Lo spazio primordiale del romanzo, che tutti gli altri spazi anticipa e virtualmente include, è un seminterrato nel suburbio di Roma: lì il protagonista ha il suo primo incontro con la realtà e lì introietta come fosse un pattern percettivo il mondo in penombra, abitato da voci incomprensibili e suoni ostili, un mondo che sarà sempre il suo e che sempre verrà replicato nelle case a venire. Ed è in quell’umido seminterrato che «Io» riceve, come disse un poeta, la qualità dei tempi, insieme con le immagini sfuocate, parole spezzate e allora udite senza poterle decifrare, le quali tuttavia rimandano a due tragici eventi che suggellano il dopoguerra italiano, l’assassinio di «Poeta», cioè Pier Paolo Pasolini, e l’esecuzione di «Prigioniero», ovviamente Aldo Moro: vale rammentare che le ultime case di costoro sono state, rispettivamente, una lurida brughiera suburbana e la stiva di un’auto utilitaria.

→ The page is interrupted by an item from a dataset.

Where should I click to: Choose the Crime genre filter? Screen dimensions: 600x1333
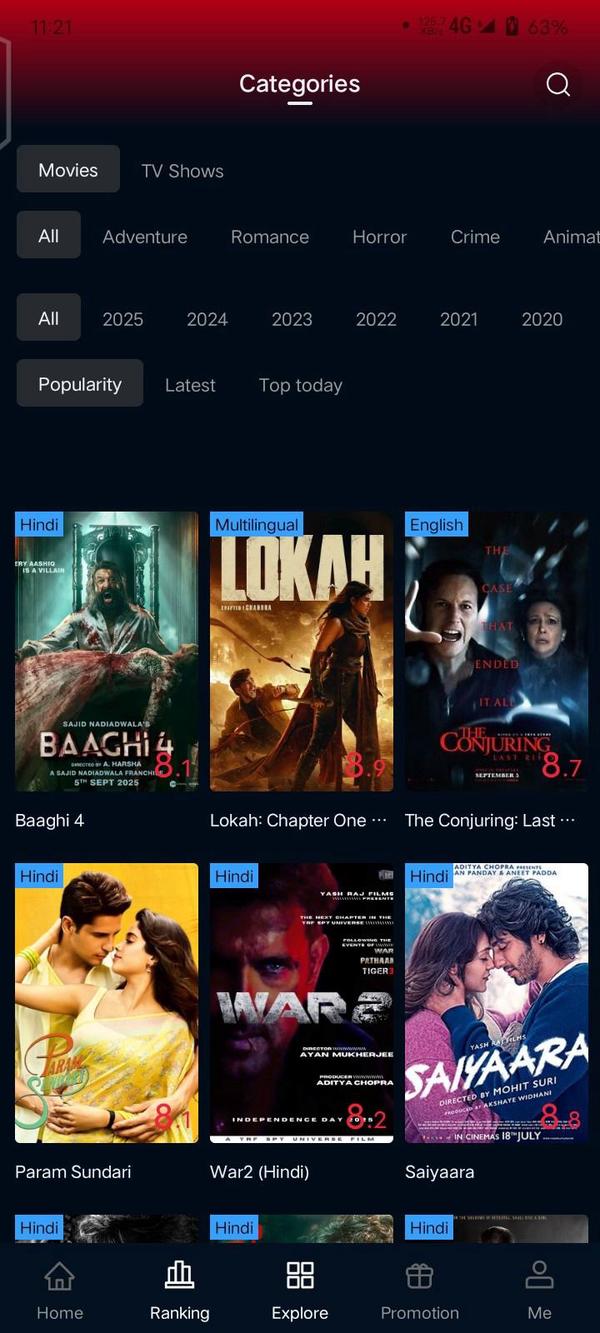(x=475, y=237)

Foto sgranate sui giornali, mezze frasi che aleggiano ancora fra i ricordi più remoti, è come se predisponessero un fondale imminente sullo spazio-tempo successivo e, dunque, sulla sequenza delle case abitate o vissute da «Io». Il quale «Io» avvia un romanzo dell’apprendistato che il susseguirsi degli ambienti fatalmente reclusi porta non a una conciliazione con il proprio mondo, meno che mai a una liberazione, piuttosto a una costante frustrazione. Proprio perché la storia di «Io» è la stessa di chi fugge per trovarsi di nuovo recluso, virtualmente all’infinito.

Per questo Andrea Bajani ha scritto un romanzo di formazione che dà scacco al romanzo di formazione, la cui struttura modulare, se vista in retrospettiva, somiglia alle scatole cinesi oppure a un cannocchiale rovesciato che annienti la dismisura delle proporzioni. Infatti il solo essere che davvero stabilisca, e ab origine, con l’«Io» neonato una qualche intimità o persino una complicità è la tartaruga residente nel seminterrato: piccola, testarda, affezionata ai suoi movimenti lentissimi e alla sua foglia di lattuga, vive nello spazio e nel tempo come fossero abolite le nozioni di prima e dopo, di dentro e fuori. Più placida e assennata del vecchio Sancho, forse soltanto la tartaruga, e senza bisogno di parole espresse, può suggerire all’Hidalgo suo coetaneo che la casa veramente necessaria è quella che si riesce a portare con sé.